In order to maintain healthy skin and coat as well as overall health, it is important to provide good nutrition to your dog through a well-balanced diet, vitamins, and healthy treats.
Do they require a lot of grooming?
This type of coat requires consistent grooming. In addition to regular, routine baths if you can spend 30 min each week doing regular brush outs to keep the hair separated and divided to prevent matting and allowing the skin to breathe, you should be able to maintain this coat.
What are the common problems in the breed?
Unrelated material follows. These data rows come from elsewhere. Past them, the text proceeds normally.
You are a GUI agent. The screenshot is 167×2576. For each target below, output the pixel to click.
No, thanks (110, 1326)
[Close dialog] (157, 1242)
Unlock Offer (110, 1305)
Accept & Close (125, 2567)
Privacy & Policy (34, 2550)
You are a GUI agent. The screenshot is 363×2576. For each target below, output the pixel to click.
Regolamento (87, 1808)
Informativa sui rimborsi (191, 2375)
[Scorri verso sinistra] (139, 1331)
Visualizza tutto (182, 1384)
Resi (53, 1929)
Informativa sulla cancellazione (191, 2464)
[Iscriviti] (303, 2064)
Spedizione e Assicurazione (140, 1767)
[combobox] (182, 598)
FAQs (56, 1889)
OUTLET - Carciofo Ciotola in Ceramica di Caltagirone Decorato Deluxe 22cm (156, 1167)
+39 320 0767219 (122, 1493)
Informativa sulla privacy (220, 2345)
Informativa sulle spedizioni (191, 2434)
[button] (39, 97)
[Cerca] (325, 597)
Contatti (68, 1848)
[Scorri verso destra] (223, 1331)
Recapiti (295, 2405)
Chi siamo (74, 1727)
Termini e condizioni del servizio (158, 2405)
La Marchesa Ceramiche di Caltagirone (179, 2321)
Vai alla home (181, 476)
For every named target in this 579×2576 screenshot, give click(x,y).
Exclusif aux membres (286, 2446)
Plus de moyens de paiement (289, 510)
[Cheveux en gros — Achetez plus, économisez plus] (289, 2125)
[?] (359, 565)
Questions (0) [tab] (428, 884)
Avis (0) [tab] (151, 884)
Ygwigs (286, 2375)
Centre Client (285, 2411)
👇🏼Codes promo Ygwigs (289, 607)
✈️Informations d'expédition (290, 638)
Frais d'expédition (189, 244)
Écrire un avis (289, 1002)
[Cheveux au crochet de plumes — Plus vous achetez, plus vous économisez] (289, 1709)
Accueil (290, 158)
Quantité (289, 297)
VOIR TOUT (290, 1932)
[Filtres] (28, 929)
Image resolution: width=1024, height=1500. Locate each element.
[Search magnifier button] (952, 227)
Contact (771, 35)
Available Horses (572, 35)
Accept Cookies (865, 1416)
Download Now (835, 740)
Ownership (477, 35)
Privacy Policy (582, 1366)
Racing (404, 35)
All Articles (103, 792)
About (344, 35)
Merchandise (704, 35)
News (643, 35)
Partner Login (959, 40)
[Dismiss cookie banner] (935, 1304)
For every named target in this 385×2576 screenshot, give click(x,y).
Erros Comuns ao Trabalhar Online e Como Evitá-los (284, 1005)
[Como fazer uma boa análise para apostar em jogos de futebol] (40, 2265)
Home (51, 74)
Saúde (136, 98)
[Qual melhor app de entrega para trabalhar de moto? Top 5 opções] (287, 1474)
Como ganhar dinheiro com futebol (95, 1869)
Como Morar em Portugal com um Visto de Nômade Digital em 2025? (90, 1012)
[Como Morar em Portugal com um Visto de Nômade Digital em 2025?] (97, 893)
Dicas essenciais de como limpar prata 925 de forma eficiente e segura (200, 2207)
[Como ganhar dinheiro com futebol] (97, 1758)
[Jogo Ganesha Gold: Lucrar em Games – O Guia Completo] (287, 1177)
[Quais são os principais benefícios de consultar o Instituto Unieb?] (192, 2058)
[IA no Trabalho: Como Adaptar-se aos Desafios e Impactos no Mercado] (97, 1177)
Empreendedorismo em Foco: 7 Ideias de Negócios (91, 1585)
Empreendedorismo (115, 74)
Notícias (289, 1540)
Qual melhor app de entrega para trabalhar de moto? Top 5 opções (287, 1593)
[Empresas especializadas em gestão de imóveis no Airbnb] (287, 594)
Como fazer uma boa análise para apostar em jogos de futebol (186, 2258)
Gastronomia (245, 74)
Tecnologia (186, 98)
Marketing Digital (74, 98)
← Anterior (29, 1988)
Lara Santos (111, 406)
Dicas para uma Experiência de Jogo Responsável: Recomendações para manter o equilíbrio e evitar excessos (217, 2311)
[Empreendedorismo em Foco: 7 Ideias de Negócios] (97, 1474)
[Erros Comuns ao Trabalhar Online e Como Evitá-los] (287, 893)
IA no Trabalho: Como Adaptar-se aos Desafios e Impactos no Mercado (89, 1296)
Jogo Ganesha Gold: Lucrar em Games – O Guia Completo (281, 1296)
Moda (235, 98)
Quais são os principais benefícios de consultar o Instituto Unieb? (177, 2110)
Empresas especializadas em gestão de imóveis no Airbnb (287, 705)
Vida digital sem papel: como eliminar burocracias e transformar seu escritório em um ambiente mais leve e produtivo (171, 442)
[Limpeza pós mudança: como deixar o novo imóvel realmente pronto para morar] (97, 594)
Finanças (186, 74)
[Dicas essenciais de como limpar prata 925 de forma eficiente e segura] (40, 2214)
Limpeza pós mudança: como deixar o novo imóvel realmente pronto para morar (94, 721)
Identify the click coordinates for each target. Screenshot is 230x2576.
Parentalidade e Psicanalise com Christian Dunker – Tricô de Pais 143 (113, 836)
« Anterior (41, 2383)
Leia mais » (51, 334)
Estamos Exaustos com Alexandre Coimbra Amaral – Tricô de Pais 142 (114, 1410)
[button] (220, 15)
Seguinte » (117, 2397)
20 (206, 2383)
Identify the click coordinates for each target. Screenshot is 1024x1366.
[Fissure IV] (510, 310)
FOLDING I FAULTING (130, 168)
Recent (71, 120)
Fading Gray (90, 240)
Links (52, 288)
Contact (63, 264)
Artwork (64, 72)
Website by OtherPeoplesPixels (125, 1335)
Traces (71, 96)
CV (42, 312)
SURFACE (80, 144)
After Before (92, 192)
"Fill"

Like all purebred dogs, the Great Pyrenees has some issues to be aware of. Auto-immune issues (such as Addison’s Disease and Degenerative Myelopathy), Cancer (specifically Hemangiosarcoma, osteosarcoma, Lymphosarcoma, and Mast Cell Tumors), and Orthopedic problems (Elbow Dysplasia, Hip Dysplasia, and Patellar Luxation) are more common in the breed.
Do they shed or cause allergies?
They do shed year around. Frequent baths and blow outs will help accelerate the shedding process and help keep the skin and coat in good condition. In addition, it will help cut down on the dander, which can be a trigger for those suffering from allergies.
Are they good with children?
This breed is very gentle with children. He is watchful and protective in nature and can be more serious than other breeds. As with any breed, never leave a small child unattended with a dog for any reason.
What if I have a show dog?
Whether you have a show dog or a companion dog, the same basic care is given regarding nutrition, socialization, and hygiene. The difference is the maintenance, conditioning, and training for the show ring. It is always helpful if your breeder is willing to mentor you to lead you in the right direction upon entering the wonderful world of showing dogs. A great place to start is with the national breed club like the Great Pyrenees Club of America, www.gpcaonline.org.